1 Ph.D. in Human Communication Disorders, UNIFESP, Speech Therapist and Audiologist, Professor of the Course on Speech and Language Pathology and Audiology, University of Sagrado Coração and University of São Paulo Bauru/SP.
2 Ph.D. in Human Communication Disorders, UNIFESP, Speech Therapist and Audiologist, Professor of Federal University of São Paulo - UNIFESP/SP.
The present paper is an integral part of the Doctorate Dissertation submitted to Federal University of São Paulo (UNIFESP)-2000.
Address correspondence to: Dionísia C. Lamônica - R. Júlio Maringoni, 8-47 ap.121, Jardim Estoril - Bauru
Tel:(55 14)234.5173 - Fax:(55 14)223.0694 - E-mail:email@example.com
Article submitted on September 10, 2001. Article accepted on September 29, 2001.
There are a number of studies that have reported hearing losses in cerebral palsy patients (Hopikins, Bice and Colton15, 1954; Chance4, 1964; Dinicola and Sazonna8, 1965; Nober20, 1966; Levine18, 1972; Morris19, 1973; Tormakh25, 1975; Cunningham6, 1977; Stewart21, 1978; Vernon26, 1980; Glasscock13, 1985; Haberfellner and Müller14, 1989; Young27, 1989; Edebol-Tysk9, 1989; Cranford, Boose and More5, 1990; Stringher, Meyerhoff and Wright23, 1991; Eicher, Bastshaw10, 1993; Braga3, 1995; Borg2 1997; Uverant24, 1998; Fobe12, 1999 and Lamônica17, 2000).
Hopikins, Bice and Colton (1954)15 showed a study about the incidence of sensorineural hearing loss according to type of cerebral palsy. In the athetoid type, they found 23% of hearing loss, ataxic, 18%, rigid, 14% and spastic cerebral palsy patients, 7%.

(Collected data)
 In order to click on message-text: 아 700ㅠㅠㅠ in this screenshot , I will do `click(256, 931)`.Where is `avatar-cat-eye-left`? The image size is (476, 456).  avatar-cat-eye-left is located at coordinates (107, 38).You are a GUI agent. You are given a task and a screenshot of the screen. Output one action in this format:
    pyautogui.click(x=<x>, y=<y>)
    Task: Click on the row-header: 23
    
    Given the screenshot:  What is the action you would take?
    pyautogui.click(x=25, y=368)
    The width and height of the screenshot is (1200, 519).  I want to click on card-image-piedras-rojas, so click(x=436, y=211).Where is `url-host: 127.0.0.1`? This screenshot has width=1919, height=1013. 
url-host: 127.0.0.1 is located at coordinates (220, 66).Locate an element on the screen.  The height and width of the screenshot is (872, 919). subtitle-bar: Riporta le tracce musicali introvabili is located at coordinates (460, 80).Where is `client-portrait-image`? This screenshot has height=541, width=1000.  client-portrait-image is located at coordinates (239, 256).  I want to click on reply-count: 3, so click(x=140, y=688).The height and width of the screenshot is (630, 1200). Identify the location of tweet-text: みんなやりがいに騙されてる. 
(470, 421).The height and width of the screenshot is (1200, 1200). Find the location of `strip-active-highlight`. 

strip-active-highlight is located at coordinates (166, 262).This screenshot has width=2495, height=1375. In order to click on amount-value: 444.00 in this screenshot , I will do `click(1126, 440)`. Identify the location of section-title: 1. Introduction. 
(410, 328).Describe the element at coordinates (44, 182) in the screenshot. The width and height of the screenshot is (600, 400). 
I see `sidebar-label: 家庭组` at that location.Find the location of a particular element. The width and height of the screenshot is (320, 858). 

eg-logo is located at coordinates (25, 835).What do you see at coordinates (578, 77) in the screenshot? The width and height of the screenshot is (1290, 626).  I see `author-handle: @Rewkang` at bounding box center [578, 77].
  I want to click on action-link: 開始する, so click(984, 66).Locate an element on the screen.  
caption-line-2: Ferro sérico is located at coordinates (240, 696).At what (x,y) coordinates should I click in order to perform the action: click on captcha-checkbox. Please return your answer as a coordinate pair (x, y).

• _Activity_
Do these statements agree with the article excerpt on hearing loss in cerebral palsy? Answer yes or no for each, and quote the words of the excerpt that decide it.
1. The paper is part of a doctoral dissertation submitted to UNIFESP in 2000.
2. The article was accepted in October 2001.
3. Hopikins, Bice and Colton found the highest rate of hearing loss among spastic cerebral palsy patients.
The lines are not needed for anything here.

• _Written answer_
1. Yes: "The present paper is an integral part of the Doctorate Dissertation submitted to Federal University of São Paulo (UNIFESP)-2000."
2. No: "Article accepted on September 29, 2001."
3. No: "In the athetoid type, they found 23% of hearing loss" and "spastic cerebral palsy patients, 7%."